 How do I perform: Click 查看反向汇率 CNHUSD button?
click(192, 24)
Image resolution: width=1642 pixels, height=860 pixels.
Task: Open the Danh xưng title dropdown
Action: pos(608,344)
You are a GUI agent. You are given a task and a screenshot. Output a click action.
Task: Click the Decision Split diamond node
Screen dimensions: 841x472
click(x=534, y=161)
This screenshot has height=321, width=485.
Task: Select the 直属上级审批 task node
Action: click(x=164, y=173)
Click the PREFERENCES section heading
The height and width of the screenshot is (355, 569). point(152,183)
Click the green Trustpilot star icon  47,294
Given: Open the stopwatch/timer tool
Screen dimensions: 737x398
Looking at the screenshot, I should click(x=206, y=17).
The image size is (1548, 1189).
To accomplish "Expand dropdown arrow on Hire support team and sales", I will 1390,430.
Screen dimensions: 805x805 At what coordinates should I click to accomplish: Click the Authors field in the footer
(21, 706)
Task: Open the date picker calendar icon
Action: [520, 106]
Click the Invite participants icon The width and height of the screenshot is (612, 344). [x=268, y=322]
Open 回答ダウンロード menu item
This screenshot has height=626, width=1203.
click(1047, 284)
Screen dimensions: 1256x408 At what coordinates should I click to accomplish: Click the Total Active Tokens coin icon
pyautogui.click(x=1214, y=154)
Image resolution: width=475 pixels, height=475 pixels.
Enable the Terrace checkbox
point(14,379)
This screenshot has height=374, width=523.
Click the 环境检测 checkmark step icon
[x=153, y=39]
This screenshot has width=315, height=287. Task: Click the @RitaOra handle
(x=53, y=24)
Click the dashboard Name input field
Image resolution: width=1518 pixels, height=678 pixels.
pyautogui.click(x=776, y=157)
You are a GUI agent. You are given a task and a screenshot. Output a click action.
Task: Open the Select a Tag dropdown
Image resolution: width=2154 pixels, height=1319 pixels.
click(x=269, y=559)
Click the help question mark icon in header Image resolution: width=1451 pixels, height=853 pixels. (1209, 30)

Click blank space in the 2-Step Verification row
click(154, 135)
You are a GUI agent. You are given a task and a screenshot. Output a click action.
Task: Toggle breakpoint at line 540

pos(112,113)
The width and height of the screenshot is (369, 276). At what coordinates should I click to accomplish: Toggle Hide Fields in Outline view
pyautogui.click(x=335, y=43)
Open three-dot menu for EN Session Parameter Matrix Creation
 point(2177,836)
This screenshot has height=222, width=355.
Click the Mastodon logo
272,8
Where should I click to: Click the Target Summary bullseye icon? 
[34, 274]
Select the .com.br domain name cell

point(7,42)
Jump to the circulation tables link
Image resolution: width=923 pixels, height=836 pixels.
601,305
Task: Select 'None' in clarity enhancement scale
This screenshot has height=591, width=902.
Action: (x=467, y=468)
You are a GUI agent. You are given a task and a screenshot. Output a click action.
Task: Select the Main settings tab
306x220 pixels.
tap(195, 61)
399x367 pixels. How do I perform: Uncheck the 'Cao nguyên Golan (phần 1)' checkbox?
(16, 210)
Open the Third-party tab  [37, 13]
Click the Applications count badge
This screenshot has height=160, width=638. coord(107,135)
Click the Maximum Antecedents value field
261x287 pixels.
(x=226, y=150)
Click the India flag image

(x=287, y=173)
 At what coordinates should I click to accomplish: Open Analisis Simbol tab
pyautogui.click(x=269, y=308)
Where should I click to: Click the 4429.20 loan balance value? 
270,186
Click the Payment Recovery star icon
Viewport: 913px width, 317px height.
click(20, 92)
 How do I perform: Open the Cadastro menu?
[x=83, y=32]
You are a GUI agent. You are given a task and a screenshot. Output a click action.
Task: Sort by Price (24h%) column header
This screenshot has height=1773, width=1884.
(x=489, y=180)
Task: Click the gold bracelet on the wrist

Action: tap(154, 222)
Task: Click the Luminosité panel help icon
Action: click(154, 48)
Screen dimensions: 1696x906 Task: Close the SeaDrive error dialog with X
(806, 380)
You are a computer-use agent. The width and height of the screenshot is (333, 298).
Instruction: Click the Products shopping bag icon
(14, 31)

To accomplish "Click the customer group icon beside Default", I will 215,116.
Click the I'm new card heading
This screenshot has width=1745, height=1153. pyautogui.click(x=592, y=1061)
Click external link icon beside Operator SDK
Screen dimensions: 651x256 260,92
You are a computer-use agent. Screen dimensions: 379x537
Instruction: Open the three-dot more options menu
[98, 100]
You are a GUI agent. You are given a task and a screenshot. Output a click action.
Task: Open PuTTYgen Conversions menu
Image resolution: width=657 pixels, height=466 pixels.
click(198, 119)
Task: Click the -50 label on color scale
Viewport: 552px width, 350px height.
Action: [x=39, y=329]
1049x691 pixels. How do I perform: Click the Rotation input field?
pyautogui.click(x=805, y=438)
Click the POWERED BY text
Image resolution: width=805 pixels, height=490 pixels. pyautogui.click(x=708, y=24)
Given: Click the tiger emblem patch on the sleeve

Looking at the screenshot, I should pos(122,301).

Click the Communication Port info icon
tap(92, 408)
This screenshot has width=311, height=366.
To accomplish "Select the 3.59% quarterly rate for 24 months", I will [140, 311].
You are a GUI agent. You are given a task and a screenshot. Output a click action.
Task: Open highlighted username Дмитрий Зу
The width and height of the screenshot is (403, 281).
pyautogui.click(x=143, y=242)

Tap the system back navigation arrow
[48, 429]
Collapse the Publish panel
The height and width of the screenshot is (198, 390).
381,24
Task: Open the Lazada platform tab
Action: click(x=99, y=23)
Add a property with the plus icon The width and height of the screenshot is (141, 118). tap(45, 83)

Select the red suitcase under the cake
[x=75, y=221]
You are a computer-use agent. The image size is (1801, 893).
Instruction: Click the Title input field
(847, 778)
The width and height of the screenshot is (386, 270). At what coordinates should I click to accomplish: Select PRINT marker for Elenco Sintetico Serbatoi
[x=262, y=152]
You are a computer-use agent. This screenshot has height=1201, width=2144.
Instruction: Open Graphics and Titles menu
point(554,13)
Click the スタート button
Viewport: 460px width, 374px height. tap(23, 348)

## [Exercise details]
Render every line of the listing above as a JSON list of strings, one string per line, omitting blank lines.

## [Final result]
[
  " How do I perform: Click 查看反向汇率 CNHUSD button?",
  "click(192, 24)",
  "Image resolution: width=1642 pixels, height=860 pixels.",
  "Task: Open the Danh xưng title dropdown",
  "Action: pos(608,344)",
  "You are a GUI agent. You are given a task and a screenshot. Output a click action.",
  "Task: Click the Decision Split diamond node",
  "Screen dimensions: 841x472",
  "click(x=534, y=161)",
  "This screenshot has height=321, width=485.",
  "Task: Select the 直属上级审批 task node",
  "Action: click(x=164, y=173)",
  "Click the PREFERENCES section heading",
  "The height and width of the screenshot is (355, 569). point(152,183)",
  "Click the green Trustpilot star icon  47,294",
  "Given: Open the stopwatch/timer tool",
  "Screen dimensions: 737x398",
  "Looking at the screenshot, I should click(x=206, y=17).",
  "The image size is (1548, 1189).",
  "To accomplish \"Expand dropdown arrow on Hire support team and sales\", I will 1390,430.",
  "Screen dimensions: 805x805 At what coordinates should I click to accomplish: Click the Authors field in the footer",
  "(21, 706)",
  "Task: Open the date picker calendar icon",
  "Action: [520, 106]",
  "Click the Invite participants icon The width and height of the screenshot is (612, 344). [x=268, y=322]",
  "Open 回答ダウンロード menu item",
  "This screenshot has height=626, width=1203.",
  "click(1047, 284)",
  "Screen dimensions: 1256x408 At what coordinates should I click to accomplish: Click the Total Active Tokens coin icon",
  "pyautogui.click(x=1214, y=154)",
  "Image resolution: width=475 pixels, height=475 pixels.",
  "Enable the Terrace checkbox",
  "point(14,379)",
  "This screenshot has height=374, width=523.",
  "Click the 环境检测 checkmark step icon",
  "[x=153, y=39]",
  "This screenshot has width=315, height=287. Task: Click the @RitaOra handle",
  "(x=53, y=24)",
  "Click the dashboard Name input field",
  "Image resolution: width=1518 pixels, height=678 pixels.",
  "pyautogui.click(x=776, y=157)",
  "You are a GUI agent. You are given a task and a screenshot. Output a click action.",
  "Task: Open the Select a Tag dropdown",
  "Image resolution: width=2154 pixels, height=1319 pixels.",
  "click(x=269, y=559)",
  "Click the help question mark icon in header Image resolution: width=1451 pixels, height=853 pixels. (1209, 30)",
  "Click blank space in the 2-Step Verification row",
  "click(154, 135)",
  "You are a GUI agent. You are given a task and a screenshot. Output a click action.",
  "Task: Toggle breakpoint at line 540",
  "pos(112,113)",
  "The width and height of the screenshot is (369, 276). At what coordinates should I click to accomplish: Toggle Hide Fields in Outline view",
  "pyautogui.click(x=335, y=43)",
  "Open three-dot menu for EN Session Parameter Matrix Creation",
  " point(2177,836)",
  "This screenshot has height=222, width=355.",
  "Click the Mastodon logo",
  "272,8",
  "Where should I click to: Click the Target Summary bullseye icon? ",
  "[34, 274]",
  "Select the .com.br domain name cell",
  "point(7,42)",
  "Jump to the circulation tables link",
  "Image resolution: width=923 pixels, height=836 pixels.",
  "601,305",
  "Task: Select 'None' in clarity enhancement scale",
  "This screenshot has height=591, width=902.",
  "Action: (x=467, y=468)",
  "You are a GUI agent. You are given a task and a screenshot. Output a click action.",
  "Task: Select the Main settings tab",
  "306x220 pixels.",
  "tap(195, 61)",
  "399x367 pixels. How do I perform: Uncheck the 'Cao nguyên Golan (phần 1)' checkbox?",
  "(16, 210)",
  "Open the Third-party tab  [37, 13]",
  "Click the Applications count badge",
  "This screenshot has height=160, width=638. coord(107,135)",
  "Click the Maximum Antecedents value field",
  "261x287 pixels.",
  "(x=226, y=150)",
  "Click the India flag image",
  "(x=287, y=173)",
  " At what coordinates should I click to accomplish: Open Analisis Simbol tab",
  "pyautogui.click(x=269, y=308)",
  "Where should I click to: Click the 4429.20 loan balance value? ",
  "270,186",
  "Click the Payment Recovery star icon",
  "Viewport: 913px width, 317px height.",
  "click(20, 92)",
  " How do I perform: Open the Cadastro menu?",
  "[x=83, y=32]",
  "You are a GUI agent. You are given a task and a screenshot. Output a click action.",
  "Task: Sort by Price (24h%) column header",
  "This screenshot has height=1773, width=1884.",
  "(x=489, y=180)",
  "Task: Click the gold bracelet on the wrist",
  "Action: tap(154, 222)",
  "Task: Click the Luminosité panel help icon",
  "Action: click(154, 48)",
  "Screen dimensions: 1696x906 Task: Close the SeaDrive error dialog with X",
  "(806, 380)",
  "You are a computer-use agent. The width and height of the screenshot is (333, 298).",
  "Instruction: Click the Products shopping bag icon",
  "(14, 31)",
  "To accomplish \"Click the customer group icon beside Default\", I will 215,116.",
  "Click the I'm new card heading",
  "This screenshot has width=1745, height=1153. pyautogui.click(x=592, y=1061)",
  "Click external link icon beside Operator SDK",
  "Screen dimensions: 651x256 260,92",
  "You are a computer-use agent. Screen dimensions: 379x537",
  "Instruction: Open the three-dot more options menu",
  "[98, 100]",
  "You are a GUI agent. You are given a task and a screenshot. Output a click action.",
  "Task: Open PuTTYgen Conversions menu",
  "Image resolution: width=657 pixels, height=466 pixels.",
  "click(198, 119)",
  "Task: Click the -50 label on color scale",
  "Viewport: 552px width, 350px height.",
  "Action: [x=39, y=329]",
  "1049x691 pixels. How do I perform: Click the Rotation input field?",
  "pyautogui.click(x=805, y=438)",
  "Click the POWERED BY text",
  "Image resolution: width=805 pixels, height=490 pixels. pyautogui.click(x=708, y=24)",
  "Given: Click the tiger emblem patch on the sleeve",
  "Looking at the screenshot, I should pos(122,301).",
  "Click the Communication Port info icon",
  "tap(92, 408)",
  "This screenshot has width=311, height=366.",
  "To accomplish \"Select the 3.59% quarterly rate for 24 months\", I will [140, 311].",
  "You are a GUI agent. You are given a task and a screenshot. Output a click action.",
  "Task: Open highlighted username Дмитрий Зу",
  "The width and height of the screenshot is (403, 281).",
  "pyautogui.click(x=143, y=242)",
  "Tap the system back navigation arrow",
  "[48, 429]",
  "Collapse the Publish panel",
  "The height and width of the screenshot is (198, 390).",
  "381,24",
  "Task: Open the Lazada platform tab",
  "Action: click(x=99, y=23)",
  "Add a property with the plus icon The width and height of the screenshot is (141, 118). tap(45, 83)",
  "Select the red suitcase under the cake",
  "[x=75, y=221]",
  "You are a computer-use agent. The image size is (1801, 893).",
  "Instruction: Click the Title input field",
  "(847, 778)",
  "The width and height of the screenshot is (386, 270). At what coordinates should I click to accomplish: Select PRINT marker for Elenco Sintetico Serbatoi",
  "[x=262, y=152]",
  "You are a computer-use agent. This screenshot has height=1201, width=2144.",
  "Instruction: Open Graphics and Titles menu",
  "point(554,13)",
  "Click the スタート button",
  "Viewport: 460px width, 374px height. tap(23, 348)"
]